### What to do
Rewrite the part of the material that opens with the line containing "How do I perform: Click the small" and closes with the line containing "pos(1300,50)", changing "mirror" to "flip" and keeping everything else the same. Give back only those lines.

### Data entries

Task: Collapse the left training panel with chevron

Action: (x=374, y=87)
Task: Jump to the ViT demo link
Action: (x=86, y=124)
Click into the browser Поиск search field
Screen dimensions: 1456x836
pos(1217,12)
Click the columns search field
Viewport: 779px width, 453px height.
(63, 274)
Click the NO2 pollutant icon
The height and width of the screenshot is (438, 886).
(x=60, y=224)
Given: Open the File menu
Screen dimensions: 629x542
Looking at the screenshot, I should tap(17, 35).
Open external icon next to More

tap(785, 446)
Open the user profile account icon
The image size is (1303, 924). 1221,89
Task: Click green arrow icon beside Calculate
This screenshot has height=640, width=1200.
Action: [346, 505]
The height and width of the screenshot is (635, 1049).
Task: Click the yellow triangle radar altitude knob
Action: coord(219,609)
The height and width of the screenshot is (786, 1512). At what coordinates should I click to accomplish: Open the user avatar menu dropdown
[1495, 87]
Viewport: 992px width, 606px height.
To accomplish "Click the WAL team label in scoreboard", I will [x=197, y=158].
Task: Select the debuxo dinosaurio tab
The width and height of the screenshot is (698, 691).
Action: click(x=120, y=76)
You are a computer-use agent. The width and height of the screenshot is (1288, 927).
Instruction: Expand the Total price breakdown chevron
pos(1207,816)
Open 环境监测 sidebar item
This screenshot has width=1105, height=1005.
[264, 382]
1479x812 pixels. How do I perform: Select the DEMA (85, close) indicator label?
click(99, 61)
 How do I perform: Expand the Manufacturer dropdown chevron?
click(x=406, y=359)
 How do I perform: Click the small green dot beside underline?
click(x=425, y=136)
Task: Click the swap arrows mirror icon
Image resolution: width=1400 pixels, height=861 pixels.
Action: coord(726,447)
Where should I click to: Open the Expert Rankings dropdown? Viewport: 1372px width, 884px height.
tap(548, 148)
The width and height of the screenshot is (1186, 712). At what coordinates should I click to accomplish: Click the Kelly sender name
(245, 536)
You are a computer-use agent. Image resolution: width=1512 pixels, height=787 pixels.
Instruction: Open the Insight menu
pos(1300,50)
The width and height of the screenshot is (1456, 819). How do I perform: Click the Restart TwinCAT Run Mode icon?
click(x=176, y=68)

### Correct output
 How do I perform: Click the small green dot beside underline?
click(x=425, y=136)
Task: Click the swap arrows flip icon
Image resolution: width=1400 pixels, height=861 pixels.
Action: coord(726,447)
Where should I click to: Open the Expert Rankings dropdown? Viewport: 1372px width, 884px height.
tap(548, 148)
The width and height of the screenshot is (1186, 712). At what coordinates should I click to accomplish: Click the Kelly sender name
(245, 536)
You are a computer-use agent. Image resolution: width=1512 pixels, height=787 pixels.
Instruction: Open the Insight menu
pos(1300,50)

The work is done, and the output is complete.